右脳を鍛えれば、空気が読めるようになる?

「右脳は音楽やデザインなどに関する能力があって、感性を司っていて、左脳は文章や論理に関する能力があるので、知性を司っている」という考え方を見聞きすることがあります。

右脳の機能が病気で失われた患者は自分の右側にしか注意をむけられなくなり、左側にあるものの存在は知っていても、それを無視したり忘れたりしてしまいます。逆に左脳の機能が失われた患者は、左右どちらも正常に認識できますが、言葉にして話すことができなくなります。この現象を脳神経外科医の築山節氏は、「全体に注意する機能は右脳にしかなく、言語を扱う機能は左脳にしかない」とまとめています。

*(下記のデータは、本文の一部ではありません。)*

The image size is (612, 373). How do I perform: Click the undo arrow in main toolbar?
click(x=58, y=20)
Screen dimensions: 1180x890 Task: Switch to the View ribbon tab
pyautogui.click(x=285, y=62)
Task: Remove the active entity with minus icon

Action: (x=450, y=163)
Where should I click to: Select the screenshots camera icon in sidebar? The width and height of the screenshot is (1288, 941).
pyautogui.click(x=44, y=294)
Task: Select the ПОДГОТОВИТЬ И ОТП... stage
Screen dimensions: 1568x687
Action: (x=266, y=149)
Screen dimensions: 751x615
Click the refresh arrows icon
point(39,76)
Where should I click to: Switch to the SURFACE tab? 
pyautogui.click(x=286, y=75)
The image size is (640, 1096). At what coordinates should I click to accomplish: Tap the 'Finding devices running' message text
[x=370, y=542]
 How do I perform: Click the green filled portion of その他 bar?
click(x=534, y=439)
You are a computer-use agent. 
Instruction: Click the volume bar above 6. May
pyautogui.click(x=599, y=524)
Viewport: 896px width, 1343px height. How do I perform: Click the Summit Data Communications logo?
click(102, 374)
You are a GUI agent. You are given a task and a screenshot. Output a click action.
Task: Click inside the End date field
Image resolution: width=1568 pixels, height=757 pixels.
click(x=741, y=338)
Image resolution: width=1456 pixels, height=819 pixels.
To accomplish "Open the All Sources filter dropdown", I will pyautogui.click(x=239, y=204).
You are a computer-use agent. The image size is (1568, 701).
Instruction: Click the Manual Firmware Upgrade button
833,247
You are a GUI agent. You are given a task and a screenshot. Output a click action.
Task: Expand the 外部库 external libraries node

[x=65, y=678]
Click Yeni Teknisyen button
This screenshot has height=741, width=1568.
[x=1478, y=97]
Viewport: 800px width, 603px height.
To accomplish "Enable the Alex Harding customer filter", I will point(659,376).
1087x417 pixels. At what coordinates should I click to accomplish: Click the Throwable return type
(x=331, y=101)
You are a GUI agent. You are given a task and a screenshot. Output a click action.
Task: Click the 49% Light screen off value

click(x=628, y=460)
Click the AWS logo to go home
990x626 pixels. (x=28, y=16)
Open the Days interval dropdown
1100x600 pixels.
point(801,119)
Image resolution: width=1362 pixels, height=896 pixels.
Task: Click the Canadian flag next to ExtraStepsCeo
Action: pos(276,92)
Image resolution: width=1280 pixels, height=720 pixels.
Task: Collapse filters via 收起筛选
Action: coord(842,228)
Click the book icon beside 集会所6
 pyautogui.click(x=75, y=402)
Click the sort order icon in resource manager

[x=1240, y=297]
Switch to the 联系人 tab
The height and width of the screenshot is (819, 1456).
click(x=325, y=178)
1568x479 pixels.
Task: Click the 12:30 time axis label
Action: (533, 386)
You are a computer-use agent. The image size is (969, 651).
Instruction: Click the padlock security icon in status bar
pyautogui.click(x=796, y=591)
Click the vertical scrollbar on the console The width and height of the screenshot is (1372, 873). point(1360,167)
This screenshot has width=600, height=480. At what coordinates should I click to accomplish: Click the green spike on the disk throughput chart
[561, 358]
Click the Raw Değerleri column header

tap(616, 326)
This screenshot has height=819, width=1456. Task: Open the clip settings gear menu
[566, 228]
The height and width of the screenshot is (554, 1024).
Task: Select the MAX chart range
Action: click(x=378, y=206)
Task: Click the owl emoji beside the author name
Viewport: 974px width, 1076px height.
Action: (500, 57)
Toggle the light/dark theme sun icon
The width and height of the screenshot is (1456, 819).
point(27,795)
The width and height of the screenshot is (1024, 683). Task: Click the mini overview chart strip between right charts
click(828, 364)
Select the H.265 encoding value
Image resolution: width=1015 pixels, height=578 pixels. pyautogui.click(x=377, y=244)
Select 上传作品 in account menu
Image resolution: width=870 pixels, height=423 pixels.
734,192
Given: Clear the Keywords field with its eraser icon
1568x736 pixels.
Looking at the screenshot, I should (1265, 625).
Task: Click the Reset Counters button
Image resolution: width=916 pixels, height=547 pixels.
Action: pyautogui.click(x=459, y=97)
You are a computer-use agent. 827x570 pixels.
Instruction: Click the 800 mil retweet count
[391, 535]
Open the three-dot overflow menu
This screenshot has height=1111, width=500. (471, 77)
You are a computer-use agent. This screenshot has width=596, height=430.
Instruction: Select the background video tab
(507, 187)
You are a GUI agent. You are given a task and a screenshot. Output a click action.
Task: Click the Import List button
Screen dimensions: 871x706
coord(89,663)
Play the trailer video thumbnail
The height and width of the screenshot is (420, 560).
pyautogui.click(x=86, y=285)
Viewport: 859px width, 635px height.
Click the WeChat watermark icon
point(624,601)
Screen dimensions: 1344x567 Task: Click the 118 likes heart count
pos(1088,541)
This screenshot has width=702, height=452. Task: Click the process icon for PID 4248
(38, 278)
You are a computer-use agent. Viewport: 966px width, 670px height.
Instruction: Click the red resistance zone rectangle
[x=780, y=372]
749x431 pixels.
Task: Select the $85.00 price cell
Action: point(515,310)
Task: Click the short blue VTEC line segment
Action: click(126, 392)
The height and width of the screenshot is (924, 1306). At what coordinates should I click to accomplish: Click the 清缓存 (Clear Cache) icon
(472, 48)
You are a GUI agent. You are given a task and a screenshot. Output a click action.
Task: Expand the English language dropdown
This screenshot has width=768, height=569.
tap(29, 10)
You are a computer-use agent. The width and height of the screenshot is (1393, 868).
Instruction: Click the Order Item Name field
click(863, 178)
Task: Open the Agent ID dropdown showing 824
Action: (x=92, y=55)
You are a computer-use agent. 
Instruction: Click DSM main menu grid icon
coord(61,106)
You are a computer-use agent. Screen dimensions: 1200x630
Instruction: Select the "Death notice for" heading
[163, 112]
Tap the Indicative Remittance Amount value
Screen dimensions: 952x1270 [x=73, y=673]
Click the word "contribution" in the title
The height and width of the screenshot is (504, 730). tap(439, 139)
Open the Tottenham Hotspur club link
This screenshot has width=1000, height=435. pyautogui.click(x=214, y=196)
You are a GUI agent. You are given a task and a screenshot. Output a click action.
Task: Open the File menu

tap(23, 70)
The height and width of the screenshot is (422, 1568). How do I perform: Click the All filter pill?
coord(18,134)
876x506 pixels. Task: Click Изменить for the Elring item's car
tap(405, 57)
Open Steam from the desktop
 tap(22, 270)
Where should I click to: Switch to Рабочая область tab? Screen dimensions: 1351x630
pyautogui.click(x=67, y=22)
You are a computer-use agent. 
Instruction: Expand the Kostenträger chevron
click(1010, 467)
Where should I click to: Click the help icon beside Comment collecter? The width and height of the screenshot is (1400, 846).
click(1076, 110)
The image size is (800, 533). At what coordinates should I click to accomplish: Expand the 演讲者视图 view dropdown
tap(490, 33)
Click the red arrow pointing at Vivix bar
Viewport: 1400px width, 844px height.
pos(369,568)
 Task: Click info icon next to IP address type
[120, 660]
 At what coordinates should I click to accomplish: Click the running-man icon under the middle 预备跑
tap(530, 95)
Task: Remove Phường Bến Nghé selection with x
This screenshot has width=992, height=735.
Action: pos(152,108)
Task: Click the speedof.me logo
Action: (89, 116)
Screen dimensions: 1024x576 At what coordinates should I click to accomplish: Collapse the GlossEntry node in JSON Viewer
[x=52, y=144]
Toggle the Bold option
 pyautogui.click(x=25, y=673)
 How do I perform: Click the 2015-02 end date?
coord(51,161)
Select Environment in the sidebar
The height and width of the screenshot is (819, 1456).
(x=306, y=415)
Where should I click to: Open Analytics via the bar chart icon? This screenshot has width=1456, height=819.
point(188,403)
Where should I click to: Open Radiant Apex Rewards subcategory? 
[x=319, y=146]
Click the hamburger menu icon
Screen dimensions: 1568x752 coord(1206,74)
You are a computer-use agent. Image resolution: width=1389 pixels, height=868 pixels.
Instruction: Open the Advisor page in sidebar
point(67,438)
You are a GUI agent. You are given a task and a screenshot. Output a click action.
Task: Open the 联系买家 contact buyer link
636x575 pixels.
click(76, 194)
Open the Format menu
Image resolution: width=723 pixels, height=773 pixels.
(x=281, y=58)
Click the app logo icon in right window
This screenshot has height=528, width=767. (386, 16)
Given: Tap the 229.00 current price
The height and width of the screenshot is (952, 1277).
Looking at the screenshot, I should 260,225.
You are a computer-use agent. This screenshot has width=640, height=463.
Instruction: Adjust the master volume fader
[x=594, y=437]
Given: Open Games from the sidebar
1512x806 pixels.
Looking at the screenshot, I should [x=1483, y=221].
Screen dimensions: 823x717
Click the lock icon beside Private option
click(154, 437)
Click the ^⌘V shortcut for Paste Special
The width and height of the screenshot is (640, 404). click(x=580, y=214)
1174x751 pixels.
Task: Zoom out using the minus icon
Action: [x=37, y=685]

そして、日常生活で考えると、右脳の機能が弱くて発生する問題は、「人の話を聞いていない」、「人々の中で自分がどう行動したら良いか分からない」など、社会性に関わる問題に集中していると指摘しています。

ではどうすれば、右脳の機能を鍛えることができるでしょう。彼の著書『脳から変えるダメな自分』には、「人の話をオウム返しする習慣を作る」ことで聞き落しを減らし、「慣れない場所に行く機会を増やす」ことで風景全体の観察力を上げることと書かれています。

右脳の鍛え方そのものが、今自分にない習慣作りです。「オウム返ししたくなる気持ち」や「どこか行ったことのないところに行ってみたくなる気持ち」も、催眠技術なら、簡単に植え付けられるので、「空気を読まない」の対策も万全であるはずです。